# PARTAAAAAAAAYYYYY!!!!!!



## Guest (Feb 16, 2004)

_*...huge catering vans pull up in front of Therapy House...*

*...massive tables loaded with food and drink at both human and canine height...*

*...all favorite doggie games set up in the yard...*

*...big band tuning up...*

*...loads of comfy pillows, kiwi toys, dog beds, streamers, and tennis balls everywhere...*_


What's going on? HENRY IS STILL IN REMISSION!!! This is his one-year anniversary!! Come help us celebrate -- we plan to party for daaaaaaays!!


----------



## Nancy in Mexico (Aug 15, 2002)

Congratulations Henry!!!

<Nancy starts unloading all the camera equipment for the festivities while Sassy gets out all the soccer balls for a game of herding>


----------



## JiggityJig (Apr 12, 2003)

Yeah for Henry. This is worth celebrating BIG!



















































Sherry


----------



## Yvette (Jan 29, 2001)

Whoa! JO! HENRY! I am sooo glad to hear you guys!
Please stop by more often! We do miss y'all!
Klyde & DaKota are ready to party too! LOL Klyde has his T shirt on!







May we bring in our newest addition also? My Mom has a darling little pup that Klyde & DaKota adore? They think Henry may enjoy him too.
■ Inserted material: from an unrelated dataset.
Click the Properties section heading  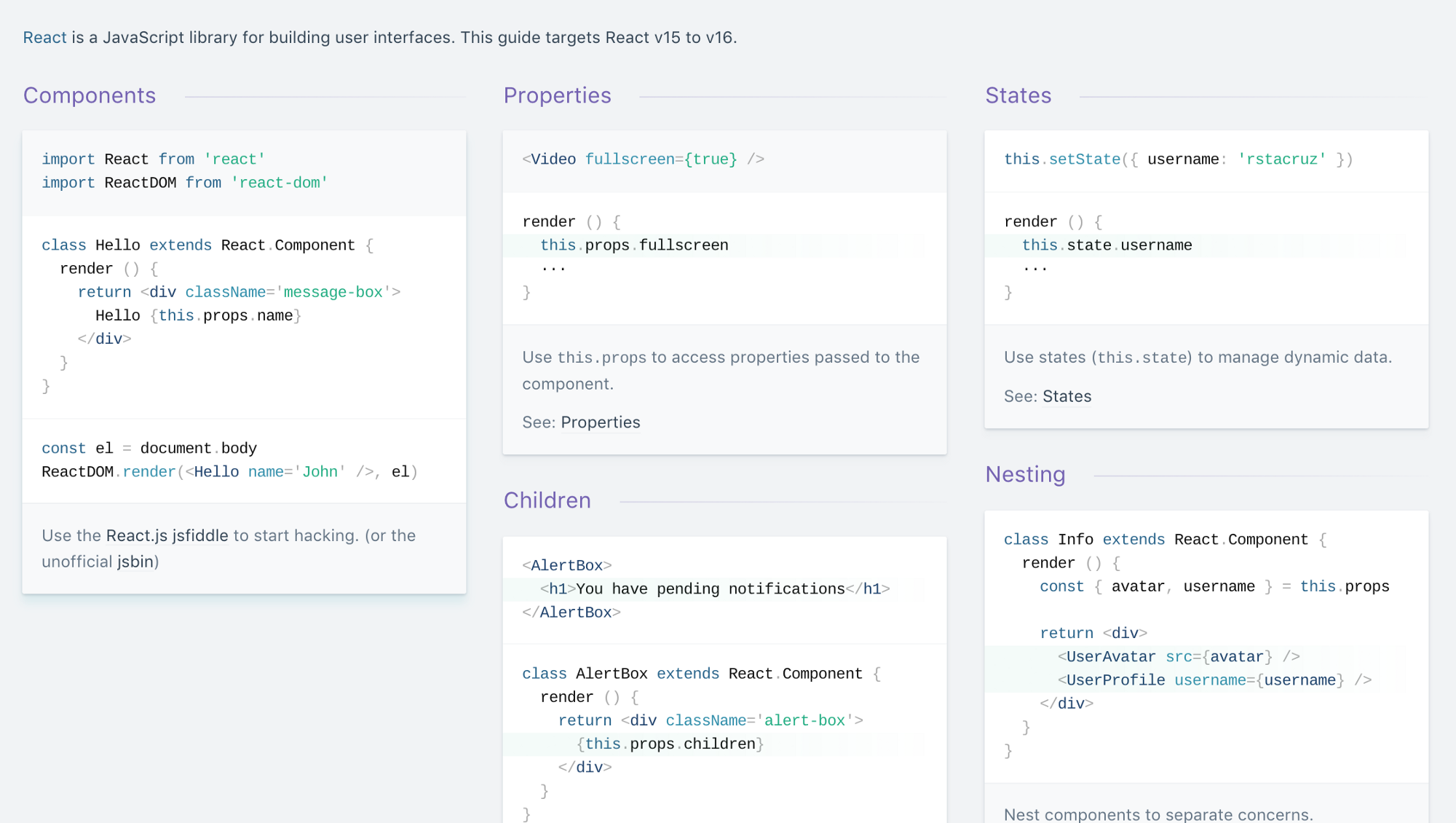click(557, 95)
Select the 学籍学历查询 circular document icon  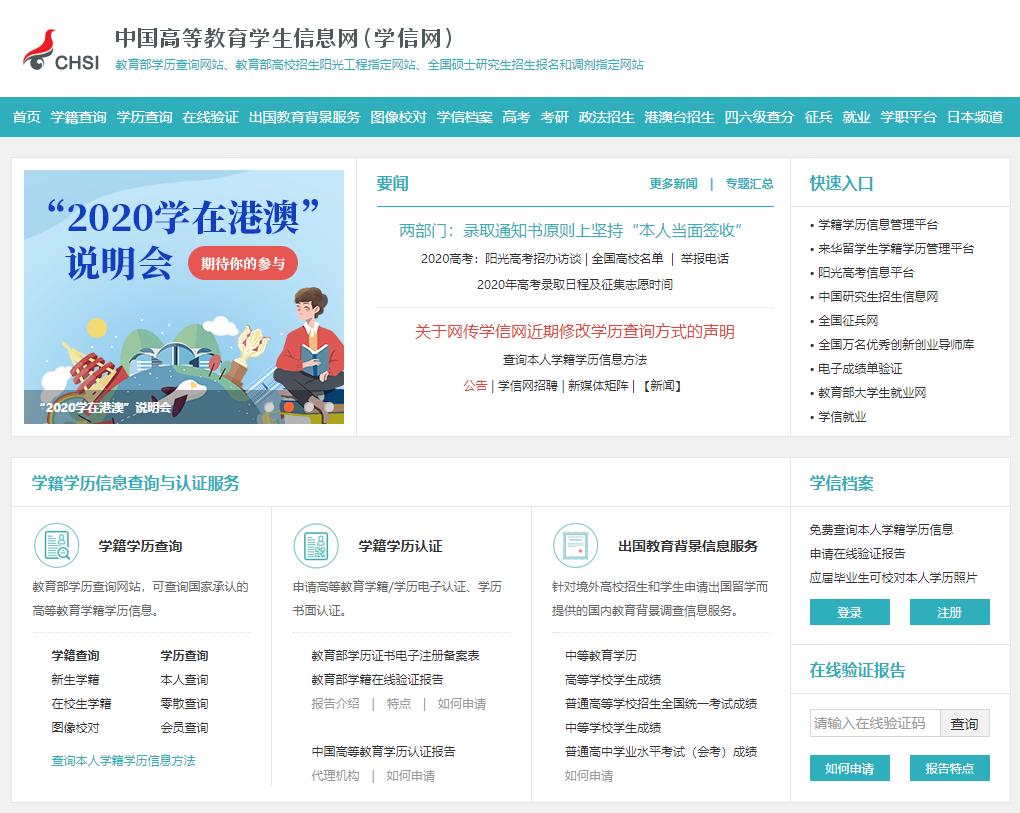(x=56, y=546)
This is Corpral Rusty's Fox Fire with my eldest daughter De'ja









[ February 16, 2004, 05:28 PM: Message edited by: Yvette ]


----------



## Nitro- Alpha (Jun 18, 2002)

*HOORAH for HENRY!* What *WONDERFUL* news!








_I've got the seven layer Gourmet Doggie Food!_


----------



## DancingCavy (Feb 19, 2001)

_Jamie, Zeke, and the rest of the Animated Gang bust through the door to join the party. They've brought party hats for all and movies galore!!_

Happy One-Year Remission, Henry!!!!


----------



## Amaruq (Aug 29, 2001)

_Rayne bursts through the door past all the party goers, racing pasts the food







, runs straight for Henry and plants a big fuzzy kiss on his cheek and starts dancing around the room with the guest of honor! HORRRYYYYY Henry is in Remission! Happy Anniversary Henry!!!!_ 

The rest of the Ruq Paq come into the party in a more civilized manner, bearing gifts for the Guest of Honor, treats galore for the canine guests and bag fulls of goodies for the human guests! Each of the Ruqs greet Henry and Jo politely congratulating them on the wonderful news while Rayne bounces around the room yelling YIIIPPPPEEEEEEEEEEEEEEEEEEEEEEEEEEEEE!!


----------



## excaliburk9 (Nov 28, 2000)

All Right I am bringing the doggy bones and party favors! Or is that party flavors?
Oh Jo I am so happy for you, and welcome back too! I have missed you so much! Giving you both Henry and you big big huggs!

Kat


----------



## Guest (Feb 17, 2004)

CONGRATULATIONS HENRY!!!

Everybody Wang Chung Tonight!


----------



## Guest (Feb 18, 2004)

_*...Henry graciously greets each beloved guest, taking extra time to admire Klyde's T shirt and meet little Fox!...*_

_*...Later, Henry and Rayne are observed dancing a tango through the middle of the room. Each holds a dark red rose in their snout, and their tales are 'twined together. Henry dips Rayne and the room applauds...*_

Thanks for coming to our party everybody!!!!

This will be a good one!


----------



## Jacqui (Feb 5, 2001)

L&G are doing a happy dance at Henry & Jo's good news





















....and would also like to introduce the new pest who's been sent to change their lives forever....









Introducing Tilly...







...who's taught Gus how to do _The Bichon Blitz!!_


----------



## DancingCavy (Feb 19, 2001)

_Zeke runs over to hang out with KC seeing as he didn't get to the other day. Jamie just laughs at the 'puppy love' in the room. She walks over to Henry to give him a nice rub down. He deserves it after all.







_


----------



## Amaruq (Aug 29, 2001)

_KC and Zeke run thru the room passing out a new found snack- PRETZELS!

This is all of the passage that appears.